Learning fundamental truths about a leading contributor to disease and death

When you cut your skin, your body’s ability to produce protein fibers like collagen to close the wound can save your life. But when scarring occurs in a vital organ—either in response to an injury or through a flaw in the healing process—it can lead to disease and death.

Excess scarring, or fibrosis, is implicated in dozens of conditions. Cirrhosis of the liver, pulmonary fibrosis and muscular dystrophy are among the many fatal diseases in which fibrosis plays a major role. Fibrosis was recently estimated to be involved in or responsible for as many as 40 percent of all deaths worldwide.

When Professor Thomas Barker, an expert in pulmonary fibrosis, joined the University of Virginia Department of Biomedical Engineering in fall 2016, his brief was not only to expand his campaign to find more effective treatments for the disease, but also to mobilize the considerable fibrosis expertise in the department and the UVA School of Medicine.

“Because of the variety of fibrosis research underway here, we have an opportunity to discover fundamental rules of fibrosis that transcend tissue types,” Barker said. “This could lead to new therapies that can be applied to multiple fibrotic disorders.”

Imperfect Healing

Under normal conditions, collagen and similar proteins are secreted by cells to produce scaffolding called the extracellular matrix (ECM), which not only provides structural support to surrounding cells, but also segregates different kinds of tissue from one another. Barker notes that a cancer cell’s ability to destroy the ECM is one of the conditions that allows it to spread to new organs.

The ECM can also determine a cell’s biochemical responses to its environment. Physical changes in a cell’s environment, for example, can cause it to produce enzymes that release growth factors stored in ECM, which in turn can stimulate the cell to produce additional ECM.

Different tissue types have evolved with unique ratios of cells to ECM, ideal mixtures of stiff ECM proteins like collagen and flexible proteins like elastin, and characteristic ECM designs. During wound repair, however, cells secrete and assemble ECM with less than optimal composition and design, changing its properties. The scar that develops in the heart after an attack has none of the flexibility of muscle tissue. This stiff region of a chamber’s wall distorts the way the heart pumps and can ultimately lead to heart failure.

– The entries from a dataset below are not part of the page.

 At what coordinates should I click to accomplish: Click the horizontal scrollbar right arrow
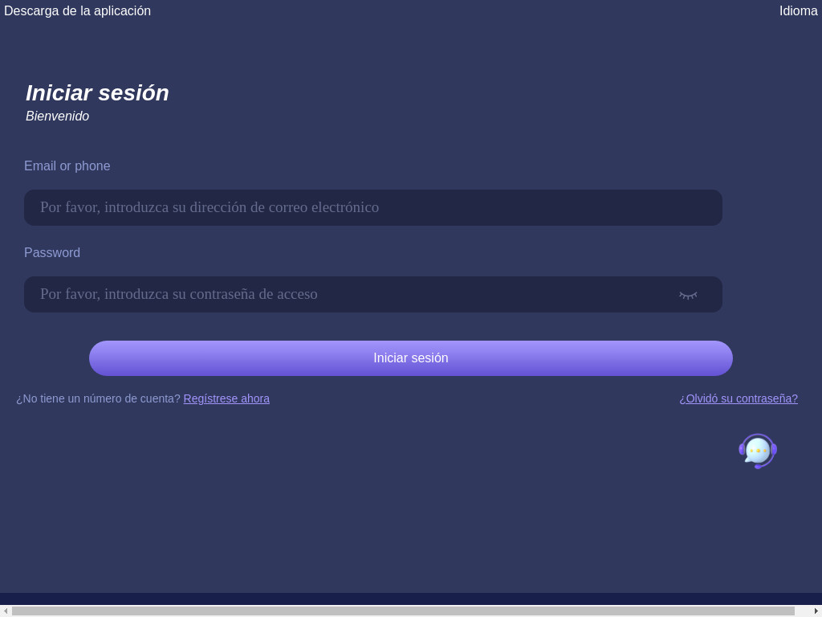point(816,611)
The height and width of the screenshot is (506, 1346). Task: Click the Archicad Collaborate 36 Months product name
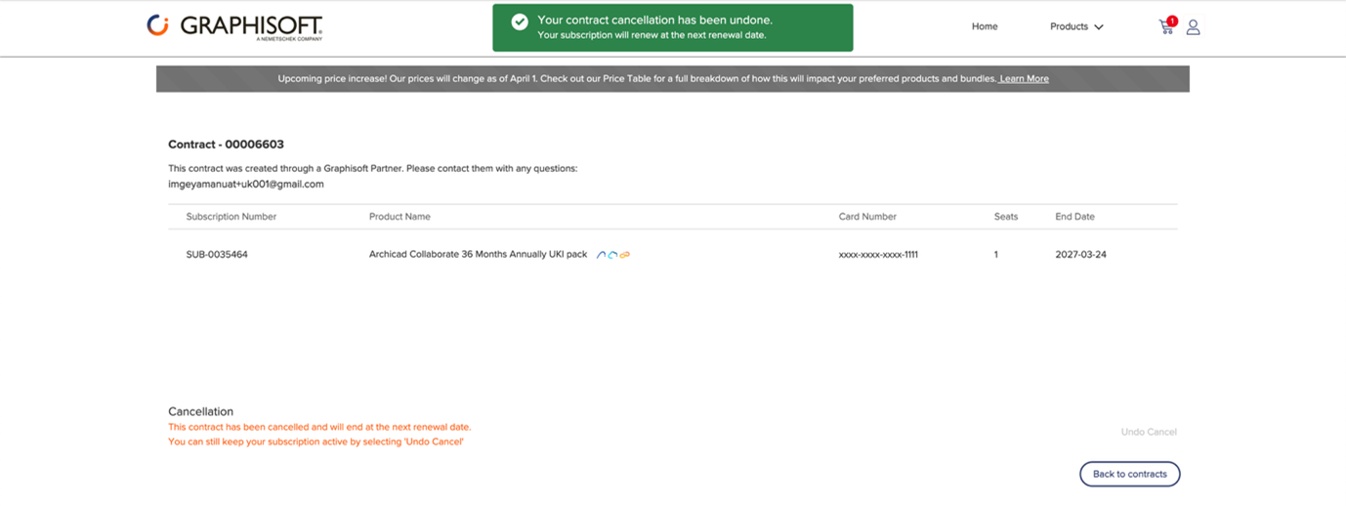(x=478, y=255)
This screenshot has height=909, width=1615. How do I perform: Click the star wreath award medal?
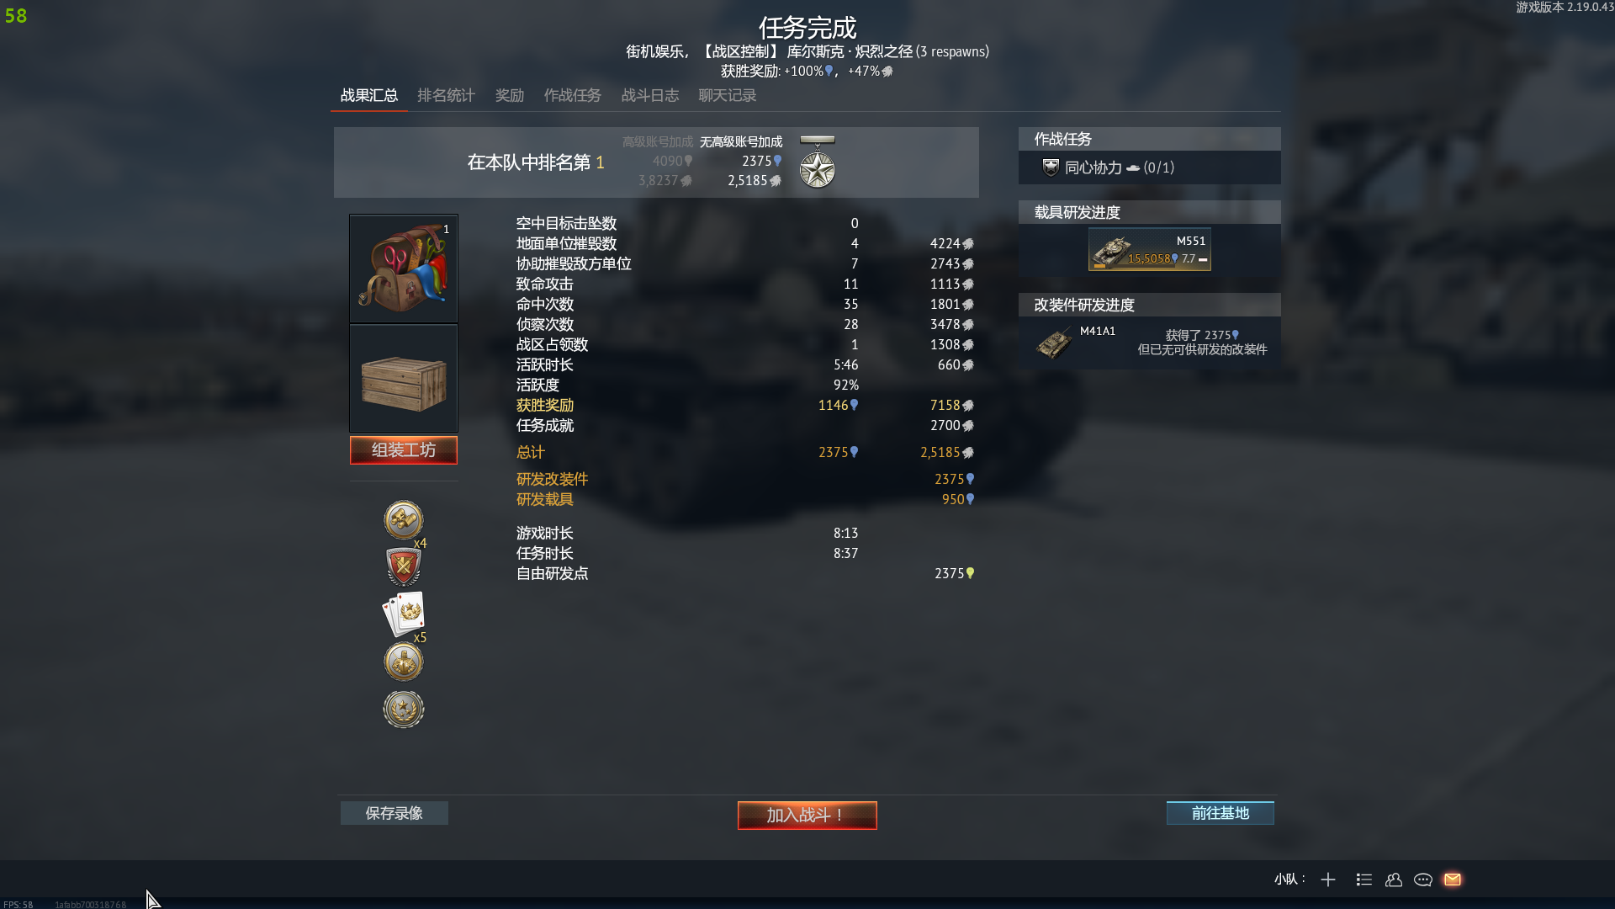click(x=404, y=709)

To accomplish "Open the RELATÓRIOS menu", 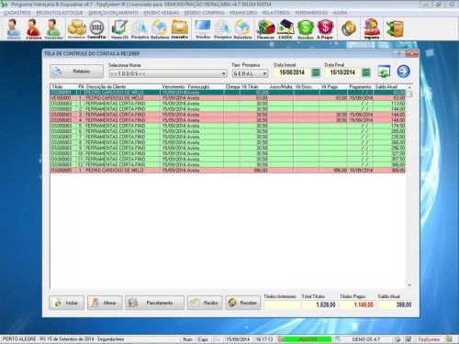I will tap(275, 13).
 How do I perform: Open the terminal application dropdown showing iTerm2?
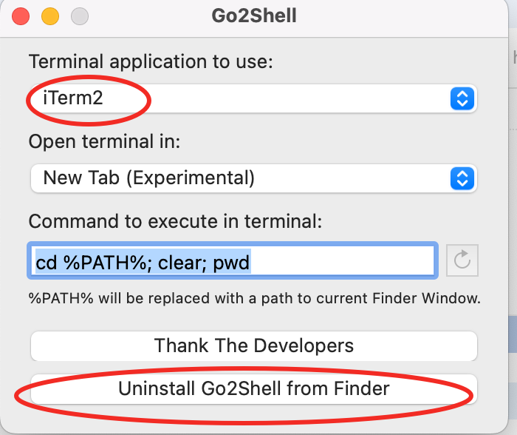pyautogui.click(x=253, y=98)
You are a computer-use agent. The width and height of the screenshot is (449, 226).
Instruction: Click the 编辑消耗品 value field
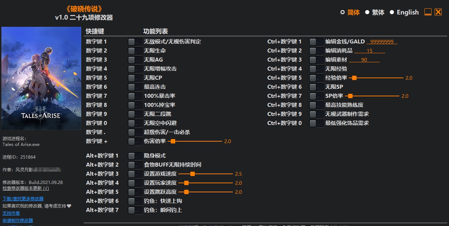pyautogui.click(x=369, y=51)
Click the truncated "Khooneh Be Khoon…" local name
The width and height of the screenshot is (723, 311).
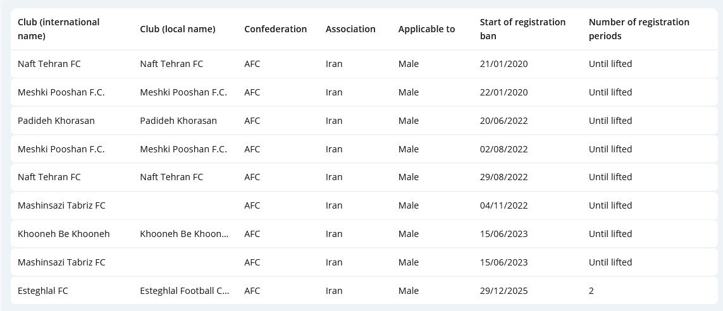tap(185, 234)
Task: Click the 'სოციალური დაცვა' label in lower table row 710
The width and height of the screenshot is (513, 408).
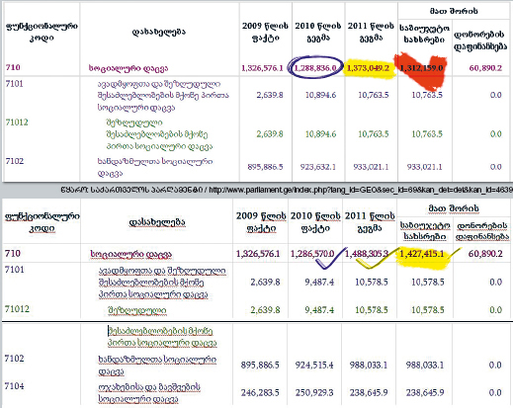Action: 131,254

In other cases, ECM production is not stimulated by a wound, but by a change in a cell’s ability to properly sense its environment, causing it to go into what Barker calls “permanent repair mode.” Barker uses a number of methods to tease out the causes of this disregulation, to interrupt the feedback loops that cause excessive ECM deposition and to modify the scar tissue it produces so it has less effect on tissue function.

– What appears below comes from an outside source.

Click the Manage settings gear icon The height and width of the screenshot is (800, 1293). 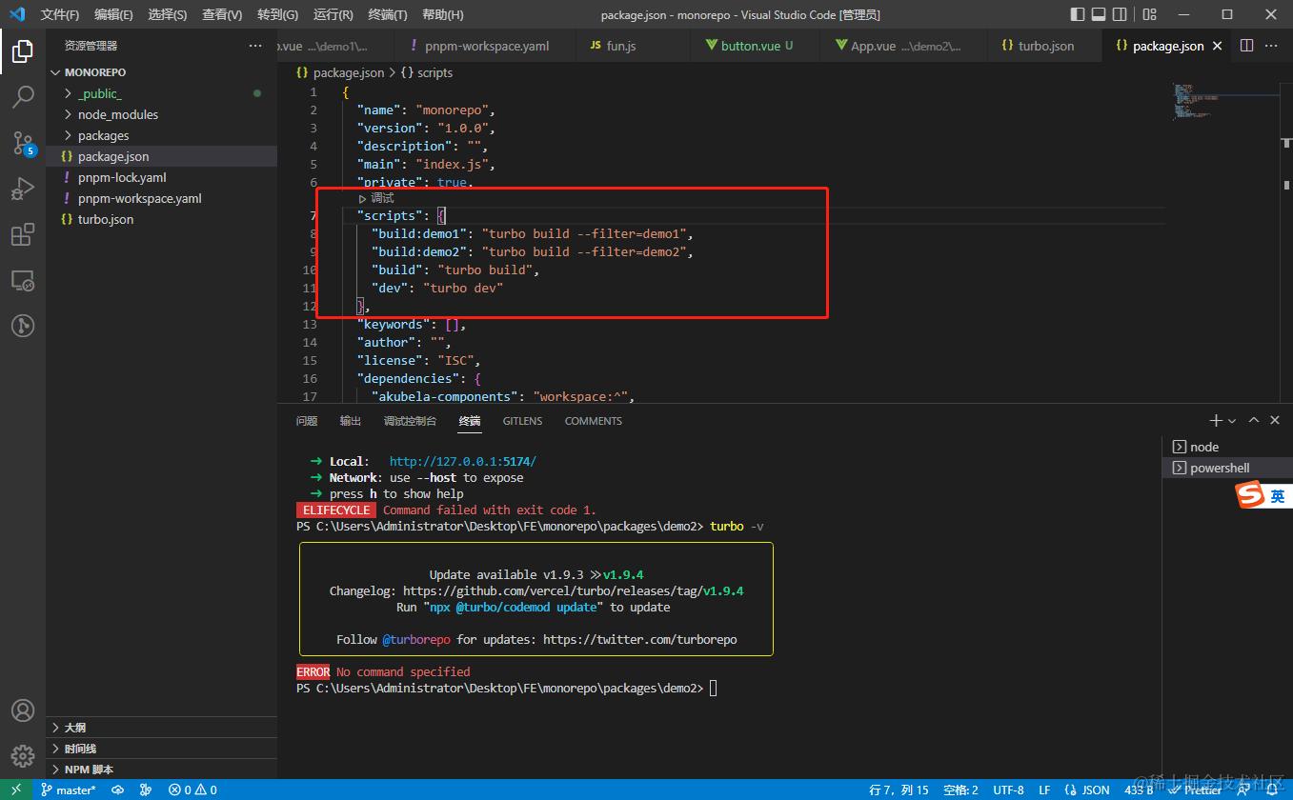coord(23,756)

In recognition of the quality of this research, the American Society for Matrix Biology presented Barker with its 2016 Renato Iozzo Award, its premier mid-career award. He previously won the society’s Junior Investigator Award in 2012.

Asserting UVA Leadership in Fibrosis Research

Barker’s first year at UVA was busy. He arrived at UVA from Georgia Institute of Technology with a $3.5 million National Institutes of Health (NIH) Director’s Transformative Research Award to rewire the genetic processes that cause pulmonary fibrosis. In the presence of stiff scar tissue, cells tend to generate more scar. Barker is exploring methods to hijack this response, inducing cells to produce enzymes that would cut collagen fibers and reduce the cross-linking that gives scars their stiffness.

A more recent grant from the NIH illustrates the breadth of Barker’s expertise. Uncontrolled bleeding is the major cause of death from traumatic injury, and bleeding following invasive surgeries such as cardiopulmonary bypass dramatically increases the risk of damage and death. His goal is to develop synthetic platelet analogs to selectively enhance clot formation and clot stabilization.

Now Barker is launching a Grounds-wide fibrosis initiative to bring together faculty members who are working on fibrosis to share ideas. “We hope the cross-fertilization of ideas will lead to new proposals and a wider recognition for UVA in the field,” he said.